WHAT IS REQUIRED —
Return the data below exactly, but only from the line containing "Open the hamburger" through the line containing "Screen dimensions: 525x420", with both of those lines included.

RECORD EXCERPTS —

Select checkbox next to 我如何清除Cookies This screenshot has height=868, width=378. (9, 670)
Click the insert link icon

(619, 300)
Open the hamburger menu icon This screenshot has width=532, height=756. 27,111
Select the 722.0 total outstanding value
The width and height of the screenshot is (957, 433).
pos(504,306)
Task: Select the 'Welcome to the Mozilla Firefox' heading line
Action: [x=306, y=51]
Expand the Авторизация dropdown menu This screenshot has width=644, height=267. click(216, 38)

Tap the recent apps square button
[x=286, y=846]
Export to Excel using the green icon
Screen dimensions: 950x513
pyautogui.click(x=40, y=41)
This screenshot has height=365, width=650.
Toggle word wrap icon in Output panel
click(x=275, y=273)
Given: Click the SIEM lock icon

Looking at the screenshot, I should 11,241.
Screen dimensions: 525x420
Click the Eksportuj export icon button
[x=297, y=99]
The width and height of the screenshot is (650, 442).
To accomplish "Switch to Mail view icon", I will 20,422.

...

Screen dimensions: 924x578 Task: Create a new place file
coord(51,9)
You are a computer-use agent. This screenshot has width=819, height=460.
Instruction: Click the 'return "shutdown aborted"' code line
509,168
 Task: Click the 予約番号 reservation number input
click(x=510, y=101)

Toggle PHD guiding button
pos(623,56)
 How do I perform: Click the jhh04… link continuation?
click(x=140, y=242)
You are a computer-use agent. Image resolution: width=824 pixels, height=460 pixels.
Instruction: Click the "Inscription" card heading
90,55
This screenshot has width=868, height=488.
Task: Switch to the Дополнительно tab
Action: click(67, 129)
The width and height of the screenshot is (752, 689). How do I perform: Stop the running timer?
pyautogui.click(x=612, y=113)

EXERCISE OUTPUT —
Open the hamburger menu icon This screenshot has width=532, height=756. 27,111
Select the 722.0 total outstanding value
The width and height of the screenshot is (957, 433).
pos(504,306)
Task: Select the 'Welcome to the Mozilla Firefox' heading line
Action: [x=306, y=51]
Expand the Авторизация dropdown menu This screenshot has width=644, height=267. click(216, 38)

Tap the recent apps square button
[x=286, y=846]
Export to Excel using the green icon
Screen dimensions: 950x513
pyautogui.click(x=40, y=41)
This screenshot has height=365, width=650.
Toggle word wrap icon in Output panel
click(x=275, y=273)
Given: Click the SIEM lock icon

Looking at the screenshot, I should 11,241.
Screen dimensions: 525x420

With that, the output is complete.